There is no problem more central ethics than the question ''Why should I be moral?'' An influential way of posing this question is to put this in terms of self-interest. Why should I act in a way which is, or seems to me to be, contrary to my own personal interests, even where this may produce benefits, or avoid harm, to another person or group? There are a number of different theories of ethics which attempt to answer this question.

One popular approach is to draw on evolutionary theory and the theory of games. In this approach, it is argued that although self-interested behaviour may pay off in the short term, in the long term each individual benefits by cooperating (including occasional sacrifices of one's own interests for the benefit of others). This approach has been elaborated in evolutionary theory and moral philosophy by many writers[13]. The appeal of this theory is quite broad. Firstly, it seems to be empirically grounded. It is not a pious appeal to a principle such as "Do as you would be done by", but a demonstrably successful evolutionarily stable strategy. Second, it seems to prove that there is no radical distinction between morality and self-interest. Morality is just a generalised version of self-interest. The genuinely self-interested person would be moral, because this is the strategy with the best long-term expected pay-off for him or her. Trade-offs of his or her self-interest are at worst short-term losses that can be considered investments for long-term gain.

_Questions on the material_.
1. According to the ethics passage, which fields of study does the cooperation-based approach draw on or get elaborated in?
2. Extend the ethics passage by writing the paragraph that would come next after its final sentence.
None of the entries are needed for this work.

Items listed in a dataset:

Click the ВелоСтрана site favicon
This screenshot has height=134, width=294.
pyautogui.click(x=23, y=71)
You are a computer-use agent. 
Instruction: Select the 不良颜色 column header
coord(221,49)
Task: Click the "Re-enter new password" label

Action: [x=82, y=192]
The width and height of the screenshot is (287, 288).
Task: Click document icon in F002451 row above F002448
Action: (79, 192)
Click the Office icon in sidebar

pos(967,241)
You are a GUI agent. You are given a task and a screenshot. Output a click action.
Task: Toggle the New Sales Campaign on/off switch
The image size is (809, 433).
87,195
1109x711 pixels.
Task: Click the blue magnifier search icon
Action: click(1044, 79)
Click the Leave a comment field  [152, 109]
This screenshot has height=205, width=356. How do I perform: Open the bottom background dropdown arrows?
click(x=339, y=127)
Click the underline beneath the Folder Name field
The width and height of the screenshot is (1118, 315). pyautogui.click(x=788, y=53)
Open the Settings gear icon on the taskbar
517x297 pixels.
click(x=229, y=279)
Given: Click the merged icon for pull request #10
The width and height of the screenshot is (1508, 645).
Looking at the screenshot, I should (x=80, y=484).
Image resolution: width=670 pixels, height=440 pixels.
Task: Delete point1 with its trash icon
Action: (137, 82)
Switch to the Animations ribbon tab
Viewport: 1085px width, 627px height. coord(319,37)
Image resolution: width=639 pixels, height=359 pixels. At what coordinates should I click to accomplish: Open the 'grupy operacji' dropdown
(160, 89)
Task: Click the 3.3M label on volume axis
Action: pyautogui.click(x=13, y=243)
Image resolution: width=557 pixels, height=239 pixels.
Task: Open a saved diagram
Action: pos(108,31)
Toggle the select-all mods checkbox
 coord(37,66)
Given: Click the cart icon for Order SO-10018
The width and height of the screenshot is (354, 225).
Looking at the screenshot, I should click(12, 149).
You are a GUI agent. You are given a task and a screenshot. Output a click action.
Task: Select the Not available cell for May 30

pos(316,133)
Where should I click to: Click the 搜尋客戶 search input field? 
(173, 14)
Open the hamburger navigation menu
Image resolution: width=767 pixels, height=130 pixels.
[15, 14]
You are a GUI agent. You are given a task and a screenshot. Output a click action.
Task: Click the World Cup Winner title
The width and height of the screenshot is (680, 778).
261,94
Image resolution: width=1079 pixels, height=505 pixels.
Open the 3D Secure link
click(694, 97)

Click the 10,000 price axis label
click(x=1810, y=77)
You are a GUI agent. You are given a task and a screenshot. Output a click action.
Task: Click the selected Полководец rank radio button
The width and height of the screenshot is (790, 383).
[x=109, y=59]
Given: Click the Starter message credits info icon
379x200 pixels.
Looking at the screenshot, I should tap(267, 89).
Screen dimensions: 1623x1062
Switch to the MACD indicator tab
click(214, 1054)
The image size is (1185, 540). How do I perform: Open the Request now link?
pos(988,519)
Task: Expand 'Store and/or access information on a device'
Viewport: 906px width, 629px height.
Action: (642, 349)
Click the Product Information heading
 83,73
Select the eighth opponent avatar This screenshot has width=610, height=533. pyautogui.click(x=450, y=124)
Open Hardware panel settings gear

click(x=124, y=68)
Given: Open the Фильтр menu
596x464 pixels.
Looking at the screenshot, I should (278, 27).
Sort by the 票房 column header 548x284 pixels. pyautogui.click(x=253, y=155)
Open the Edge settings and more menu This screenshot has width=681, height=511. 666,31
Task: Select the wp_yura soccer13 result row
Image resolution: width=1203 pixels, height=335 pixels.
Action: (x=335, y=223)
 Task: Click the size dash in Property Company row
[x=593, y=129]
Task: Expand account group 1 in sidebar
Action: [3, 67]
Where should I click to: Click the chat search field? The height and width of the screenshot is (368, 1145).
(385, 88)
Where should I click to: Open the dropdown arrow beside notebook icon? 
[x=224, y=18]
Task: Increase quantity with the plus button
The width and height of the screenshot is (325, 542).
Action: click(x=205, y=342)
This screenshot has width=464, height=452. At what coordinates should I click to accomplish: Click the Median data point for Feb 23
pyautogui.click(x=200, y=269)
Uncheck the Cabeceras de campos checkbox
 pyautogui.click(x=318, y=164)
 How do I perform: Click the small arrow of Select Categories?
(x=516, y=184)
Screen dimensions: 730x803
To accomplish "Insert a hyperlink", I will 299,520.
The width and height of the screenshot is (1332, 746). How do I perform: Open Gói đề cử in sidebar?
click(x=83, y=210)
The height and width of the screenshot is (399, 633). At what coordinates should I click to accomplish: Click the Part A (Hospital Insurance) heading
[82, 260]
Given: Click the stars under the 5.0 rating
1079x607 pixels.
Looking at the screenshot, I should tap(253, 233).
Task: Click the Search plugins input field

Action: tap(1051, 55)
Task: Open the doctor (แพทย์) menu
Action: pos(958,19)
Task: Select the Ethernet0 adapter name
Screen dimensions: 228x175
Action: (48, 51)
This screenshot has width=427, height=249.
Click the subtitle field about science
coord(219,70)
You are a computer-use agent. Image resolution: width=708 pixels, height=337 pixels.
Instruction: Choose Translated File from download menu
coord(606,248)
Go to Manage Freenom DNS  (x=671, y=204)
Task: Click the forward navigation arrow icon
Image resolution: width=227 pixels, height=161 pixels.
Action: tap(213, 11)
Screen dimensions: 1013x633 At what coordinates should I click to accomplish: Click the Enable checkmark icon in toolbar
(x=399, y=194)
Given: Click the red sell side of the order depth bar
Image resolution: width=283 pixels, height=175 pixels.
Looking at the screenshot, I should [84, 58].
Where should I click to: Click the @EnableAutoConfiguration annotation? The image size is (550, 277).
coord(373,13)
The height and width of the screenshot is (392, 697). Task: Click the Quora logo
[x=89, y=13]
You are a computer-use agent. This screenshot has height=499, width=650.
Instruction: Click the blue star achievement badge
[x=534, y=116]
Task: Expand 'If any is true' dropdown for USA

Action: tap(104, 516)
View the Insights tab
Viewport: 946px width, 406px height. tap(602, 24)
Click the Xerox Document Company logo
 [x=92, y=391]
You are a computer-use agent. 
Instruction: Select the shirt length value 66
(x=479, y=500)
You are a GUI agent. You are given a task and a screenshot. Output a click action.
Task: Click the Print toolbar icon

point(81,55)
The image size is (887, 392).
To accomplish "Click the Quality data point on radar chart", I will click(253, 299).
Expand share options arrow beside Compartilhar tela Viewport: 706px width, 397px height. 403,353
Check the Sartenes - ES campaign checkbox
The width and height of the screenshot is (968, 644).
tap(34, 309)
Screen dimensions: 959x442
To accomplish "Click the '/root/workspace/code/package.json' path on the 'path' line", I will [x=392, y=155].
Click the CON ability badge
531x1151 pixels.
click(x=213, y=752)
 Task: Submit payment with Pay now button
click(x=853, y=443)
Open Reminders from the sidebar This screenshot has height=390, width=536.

_Answers given_.
1. Evolutionary theory, the theory of games, and moral philosophy.

2.
This argument is, moreover, appealing in practice. It gives a plausible account of why parents ought to vaccinate their children against communicable diseases, why people with sexually transmitted diseases should be encouraged to tell their partners (even where telling might risk the continuity of a desired relationship), and why people ought not to take antibacterials for viral diseases and ought to comply with medical instructions when taking antibiotics.

However, a lot of this appeal is only apparent. The game theoretic argument usually founders, for three reasons. Firstly, in many cases in modern societies it is hard to persuade people to sacrifice their interest to unknown strangers, and there is often a strong common interest in not doing so (for instance in cooperating with one's own declared enemies over some public health problem). Secondly, in many cases there is a short, quite definite series of interactions, so that the pay-off for cheating may in fact be strong. For instance, each parent needs to choose to vaccinate each child only once, so non-vaccination looks like a rational strategy if enough other parents vaccinate. This strategy is an instance of the well known "free-rider" problem in economic theory. Thirdly, the model depends on there being agreement about what the costs, risks and pay-offs really are. In the measles-mumps-rubella (MMR) vaccine case, some parents may disagree with the healthcare professionals not only about the degree of risk posed by the vaccine but also about the seriousness of autism vis-à-vis measles (say), and hence calculate their pay-off differently. Under these circumstances, what looks like a rational trade-off to the professional looks irrational to the parent purely because the calculations of benefit and harm differ.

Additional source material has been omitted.